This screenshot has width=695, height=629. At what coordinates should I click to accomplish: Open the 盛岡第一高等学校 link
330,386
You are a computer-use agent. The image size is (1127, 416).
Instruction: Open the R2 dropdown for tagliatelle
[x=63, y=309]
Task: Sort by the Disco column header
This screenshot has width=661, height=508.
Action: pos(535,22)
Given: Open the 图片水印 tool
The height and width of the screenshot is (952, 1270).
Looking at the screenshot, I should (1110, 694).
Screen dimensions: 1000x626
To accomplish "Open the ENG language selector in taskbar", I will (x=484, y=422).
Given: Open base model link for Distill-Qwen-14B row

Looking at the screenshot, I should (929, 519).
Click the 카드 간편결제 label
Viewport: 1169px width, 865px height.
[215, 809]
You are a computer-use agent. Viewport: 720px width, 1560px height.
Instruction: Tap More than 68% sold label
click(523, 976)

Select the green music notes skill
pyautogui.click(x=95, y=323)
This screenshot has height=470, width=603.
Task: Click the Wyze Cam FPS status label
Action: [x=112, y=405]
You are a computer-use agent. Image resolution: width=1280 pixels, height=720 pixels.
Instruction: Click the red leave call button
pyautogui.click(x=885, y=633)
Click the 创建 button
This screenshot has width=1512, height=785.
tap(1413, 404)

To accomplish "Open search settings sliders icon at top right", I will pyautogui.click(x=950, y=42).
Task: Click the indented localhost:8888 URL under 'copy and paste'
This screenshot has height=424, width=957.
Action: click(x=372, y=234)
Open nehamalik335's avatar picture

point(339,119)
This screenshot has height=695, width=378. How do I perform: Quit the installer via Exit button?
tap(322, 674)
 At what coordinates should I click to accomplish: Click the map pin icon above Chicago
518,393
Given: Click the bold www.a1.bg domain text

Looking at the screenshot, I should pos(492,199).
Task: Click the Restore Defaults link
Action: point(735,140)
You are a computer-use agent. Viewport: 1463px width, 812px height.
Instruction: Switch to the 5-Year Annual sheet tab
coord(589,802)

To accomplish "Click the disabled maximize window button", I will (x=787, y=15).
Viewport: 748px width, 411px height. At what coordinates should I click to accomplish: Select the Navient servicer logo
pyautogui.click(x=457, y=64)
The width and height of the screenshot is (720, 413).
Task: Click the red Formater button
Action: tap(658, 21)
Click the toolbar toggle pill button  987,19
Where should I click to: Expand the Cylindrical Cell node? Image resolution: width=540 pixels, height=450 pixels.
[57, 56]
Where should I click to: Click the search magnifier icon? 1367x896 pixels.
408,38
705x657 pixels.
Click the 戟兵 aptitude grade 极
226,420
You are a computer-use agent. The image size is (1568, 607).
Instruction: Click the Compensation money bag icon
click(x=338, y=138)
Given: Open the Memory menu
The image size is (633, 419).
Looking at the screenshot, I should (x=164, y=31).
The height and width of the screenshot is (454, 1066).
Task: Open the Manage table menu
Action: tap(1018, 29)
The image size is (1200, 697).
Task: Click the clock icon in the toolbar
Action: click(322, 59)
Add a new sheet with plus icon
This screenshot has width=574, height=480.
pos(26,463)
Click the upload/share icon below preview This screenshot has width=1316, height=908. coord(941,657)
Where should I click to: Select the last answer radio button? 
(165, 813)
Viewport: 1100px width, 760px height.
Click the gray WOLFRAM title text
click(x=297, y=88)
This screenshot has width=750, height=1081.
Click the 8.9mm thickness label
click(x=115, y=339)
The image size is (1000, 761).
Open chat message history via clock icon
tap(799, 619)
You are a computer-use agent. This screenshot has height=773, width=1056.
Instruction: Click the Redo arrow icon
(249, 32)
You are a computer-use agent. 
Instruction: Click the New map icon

========================================================================

**WHAT YOU ARE ASKED TO DO**:
Copy the data above verbatim, every line included.

**TASK ANSWER**:
This screenshot has width=695, height=629. At what coordinates should I click to accomplish: Open the 盛岡第一高等学校 link
330,386
You are a computer-use agent. The image size is (1127, 416).
Instruction: Open the R2 dropdown for tagliatelle
[x=63, y=309]
Task: Sort by the Disco column header
This screenshot has width=661, height=508.
Action: pos(535,22)
Given: Open the 图片水印 tool
The height and width of the screenshot is (952, 1270).
Looking at the screenshot, I should (1110, 694).
Screen dimensions: 1000x626
To accomplish "Open the ENG language selector in taskbar", I will (x=484, y=422).
Given: Open base model link for Distill-Qwen-14B row

Looking at the screenshot, I should (929, 519).
Click the 카드 간편결제 label
Viewport: 1169px width, 865px height.
[215, 809]
You are a computer-use agent. Viewport: 720px width, 1560px height.
Instruction: Tap More than 68% sold label
click(523, 976)

Select the green music notes skill
pyautogui.click(x=95, y=323)
This screenshot has height=470, width=603.
Task: Click the Wyze Cam FPS status label
Action: [x=112, y=405]
You are a computer-use agent. Image resolution: width=1280 pixels, height=720 pixels.
Instruction: Click the red leave call button
pyautogui.click(x=885, y=633)
Click the 创建 button
This screenshot has width=1512, height=785.
tap(1413, 404)

To accomplish "Open search settings sliders icon at top right", I will pyautogui.click(x=950, y=42).
Task: Click the indented localhost:8888 URL under 'copy and paste'
This screenshot has height=424, width=957.
Action: click(x=372, y=234)
Open nehamalik335's avatar picture

point(339,119)
This screenshot has height=695, width=378. How do I perform: Quit the installer via Exit button?
tap(322, 674)
 At what coordinates should I click to accomplish: Click the map pin icon above Chicago
518,393
Given: Click the bold www.a1.bg domain text

Looking at the screenshot, I should pos(492,199).
Task: Click the Restore Defaults link
Action: point(735,140)
You are a computer-use agent. Viewport: 1463px width, 812px height.
Instruction: Switch to the 5-Year Annual sheet tab
coord(589,802)

To accomplish "Click the disabled maximize window button", I will (x=787, y=15).
Viewport: 748px width, 411px height. At what coordinates should I click to accomplish: Select the Navient servicer logo
pyautogui.click(x=457, y=64)
The width and height of the screenshot is (720, 413).
Task: Click the red Formater button
Action: tap(658, 21)
Click the toolbar toggle pill button  987,19
Where should I click to: Expand the Cylindrical Cell node? Image resolution: width=540 pixels, height=450 pixels.
[57, 56]
Where should I click to: Click the search magnifier icon? 1367x896 pixels.
408,38
705x657 pixels.
Click the 戟兵 aptitude grade 极
226,420
You are a computer-use agent. The image size is (1568, 607).
Instruction: Click the Compensation money bag icon
click(x=338, y=138)
Given: Open the Memory menu
The image size is (633, 419).
Looking at the screenshot, I should (x=164, y=31).
The height and width of the screenshot is (454, 1066).
Task: Open the Manage table menu
Action: tap(1018, 29)
The image size is (1200, 697).
Task: Click the clock icon in the toolbar
Action: click(322, 59)
Add a new sheet with plus icon
This screenshot has width=574, height=480.
pos(26,463)
Click the upload/share icon below preview This screenshot has width=1316, height=908. coord(941,657)
Where should I click to: Select the last answer radio button? 
(165, 813)
Viewport: 1100px width, 760px height.
Click the gray WOLFRAM title text
click(x=297, y=88)
This screenshot has width=750, height=1081.
Click the 8.9mm thickness label
click(x=115, y=339)
The image size is (1000, 761).
Open chat message history via clock icon
tap(799, 619)
You are a computer-use agent. This screenshot has height=773, width=1056.
Instruction: Click the Redo arrow icon
(249, 32)
You are a computer-use agent. 
Instruction: Click the New map icon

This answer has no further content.